=== Текст документа ===

Если говорить о реформах, возвращение короля не отменит ни их необходимости, ни потребности созывать Штаты, вотирующие налоги. Мирный договор, избавляя от военных расходов, не наполнит казну. Этьен мог надеяться, что его проект — федерация городов Лангедойля будет осуществляться при любом развитии событий: при дофине, при новом короле или при старом. Он не имел оснований панически бояться возвращения Жана Доброго, но и не желал терять такого ценного союзника, как Робер Лекок, затевая с ним распрю. Они продолжали играть в одной команде.

=== Записи ===

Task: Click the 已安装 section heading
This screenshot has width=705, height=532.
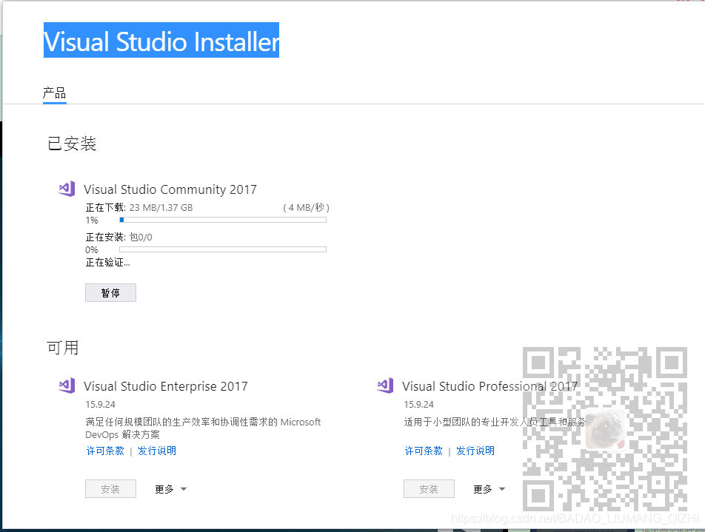Action: [70, 144]
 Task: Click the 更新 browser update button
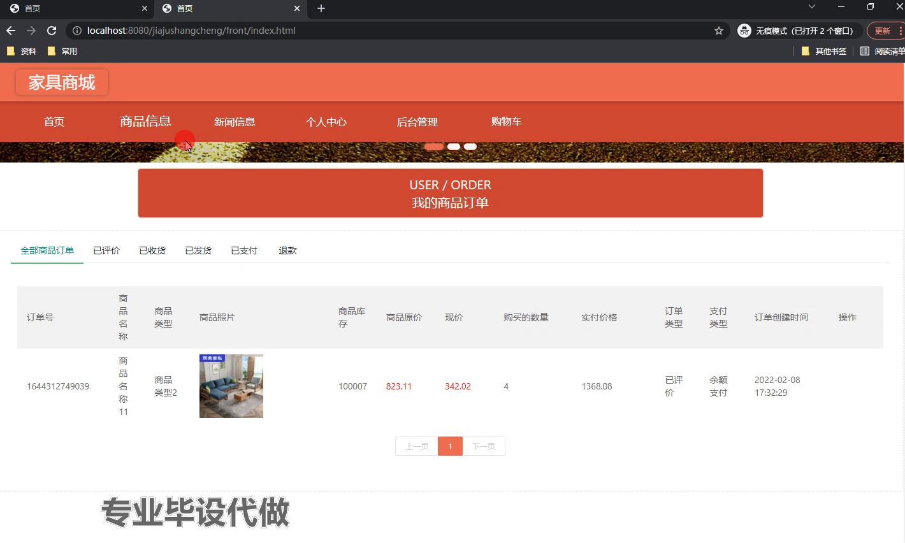click(x=883, y=31)
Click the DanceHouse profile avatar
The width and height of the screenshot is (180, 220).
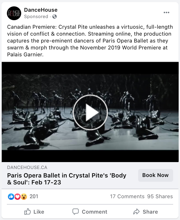(x=14, y=13)
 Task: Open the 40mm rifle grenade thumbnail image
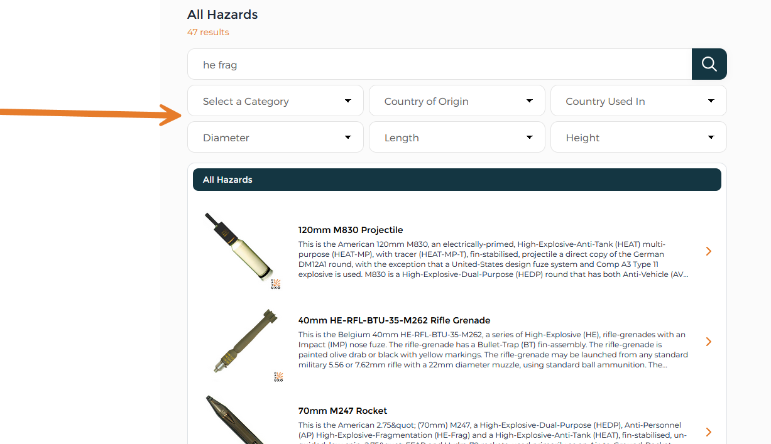[x=242, y=344]
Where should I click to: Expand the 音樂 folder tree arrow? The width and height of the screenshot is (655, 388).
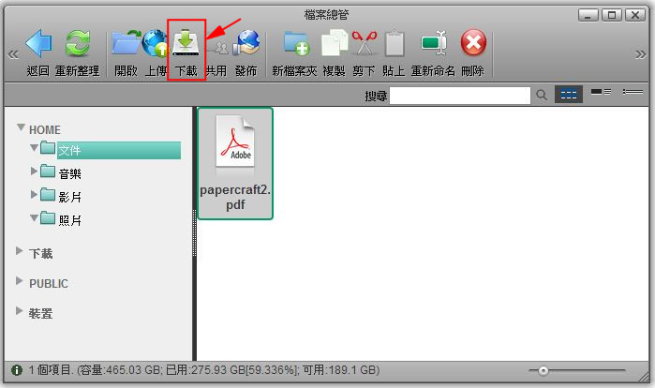pyautogui.click(x=36, y=172)
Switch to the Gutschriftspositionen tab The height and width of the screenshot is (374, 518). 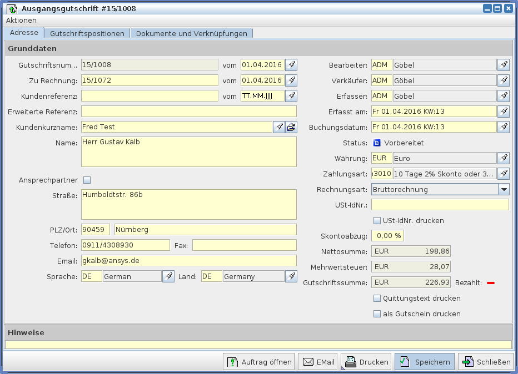(87, 33)
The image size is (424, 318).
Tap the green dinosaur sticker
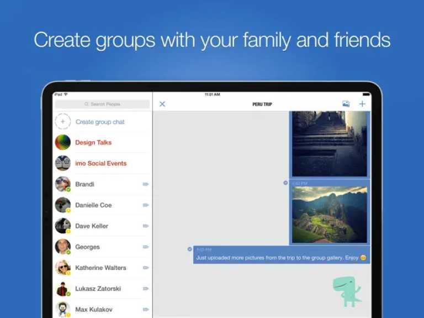click(346, 291)
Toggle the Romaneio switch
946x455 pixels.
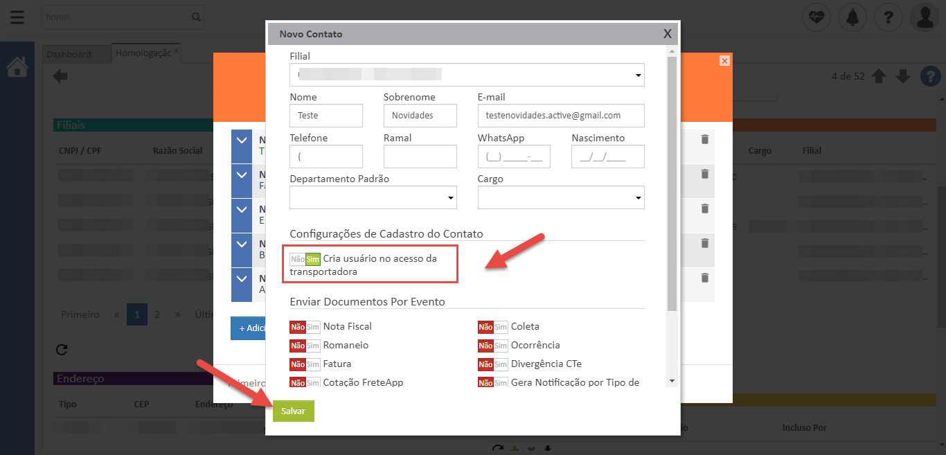305,346

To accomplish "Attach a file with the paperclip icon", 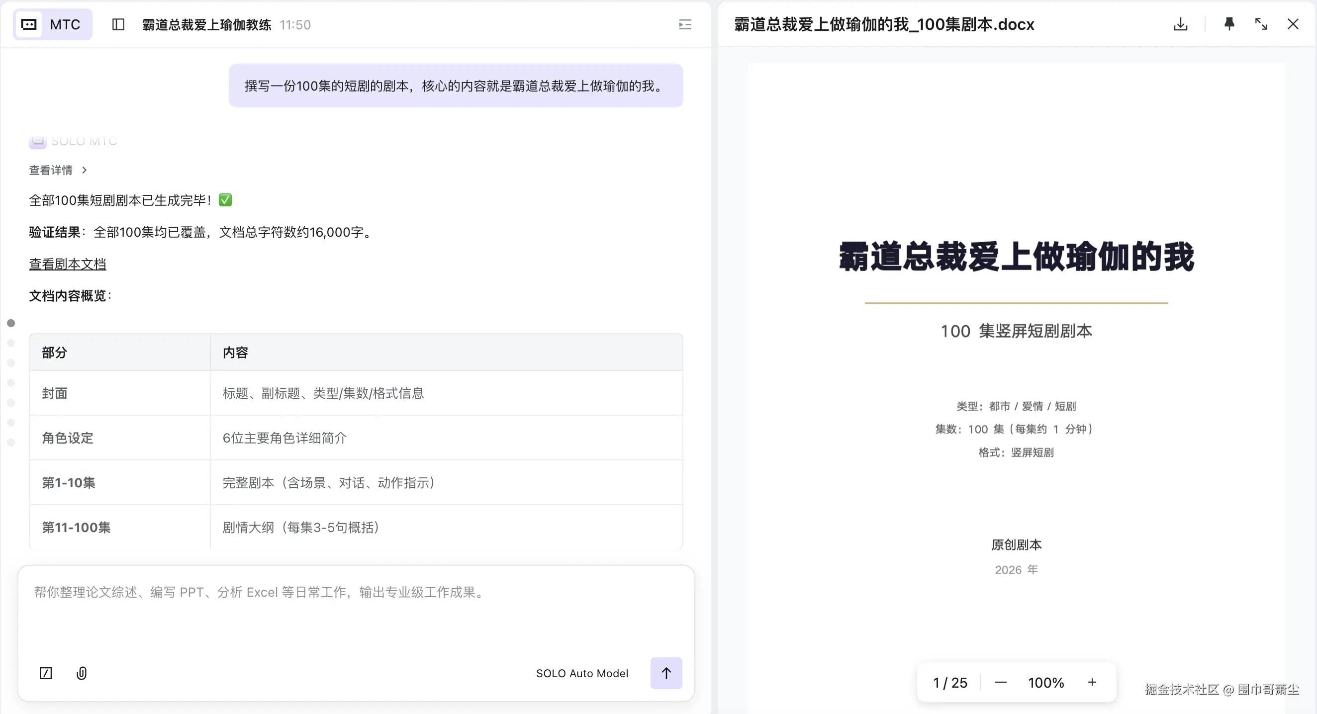I will click(x=82, y=673).
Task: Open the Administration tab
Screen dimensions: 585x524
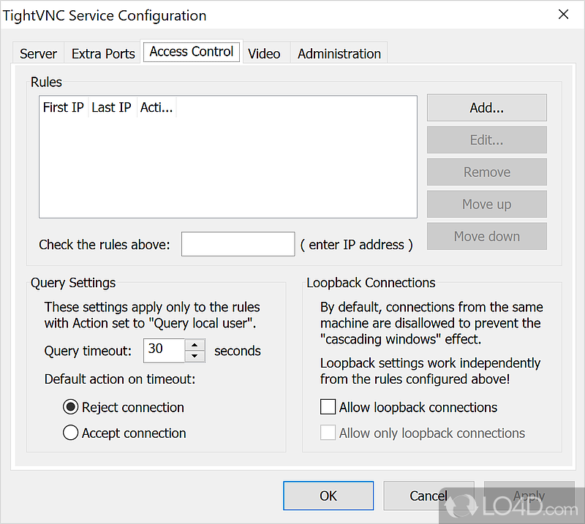Action: tap(339, 53)
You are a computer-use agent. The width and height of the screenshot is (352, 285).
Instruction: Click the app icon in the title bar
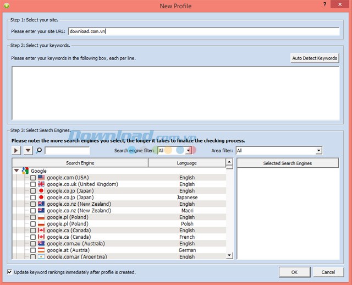(7, 6)
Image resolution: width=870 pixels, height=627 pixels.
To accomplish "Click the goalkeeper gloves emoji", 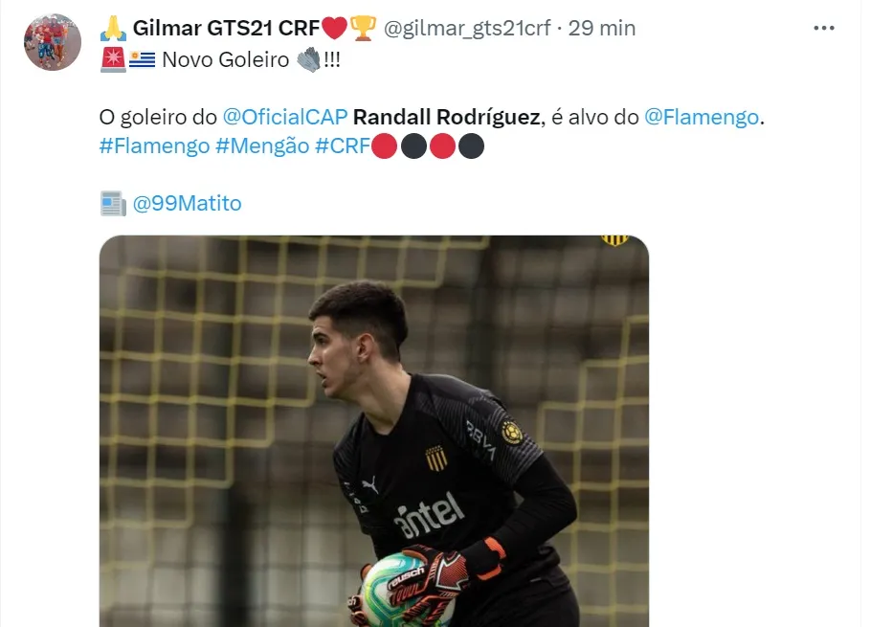I will click(x=308, y=59).
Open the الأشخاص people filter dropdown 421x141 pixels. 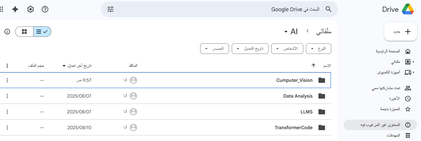pos(287,49)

===

▶ **Суть задания**
Повторите слово в слово весь текст о проекте Этьена, ничего не меняя. Записи представляют собой отдельный материал.

▶ **Письменное решение**
Если говорить о реформах, возвращение короля не отменит ни их необходимости, ни потребности созывать Штаты, вотирующие налоги. Мирный договор, избавляя от военных расходов, не наполнит казну. Этьен мог надеяться, что его проект — федерация городов Лангедойля будет осуществляться при любом развитии событий: при дофине, при новом короле или при старом. Он не имел оснований панически бояться возвращения Жана Доброго, но и не желал терять такого ценного союзника, как Робер Лекок, затевая с ним распрю. Они продолжали играть в одной команде.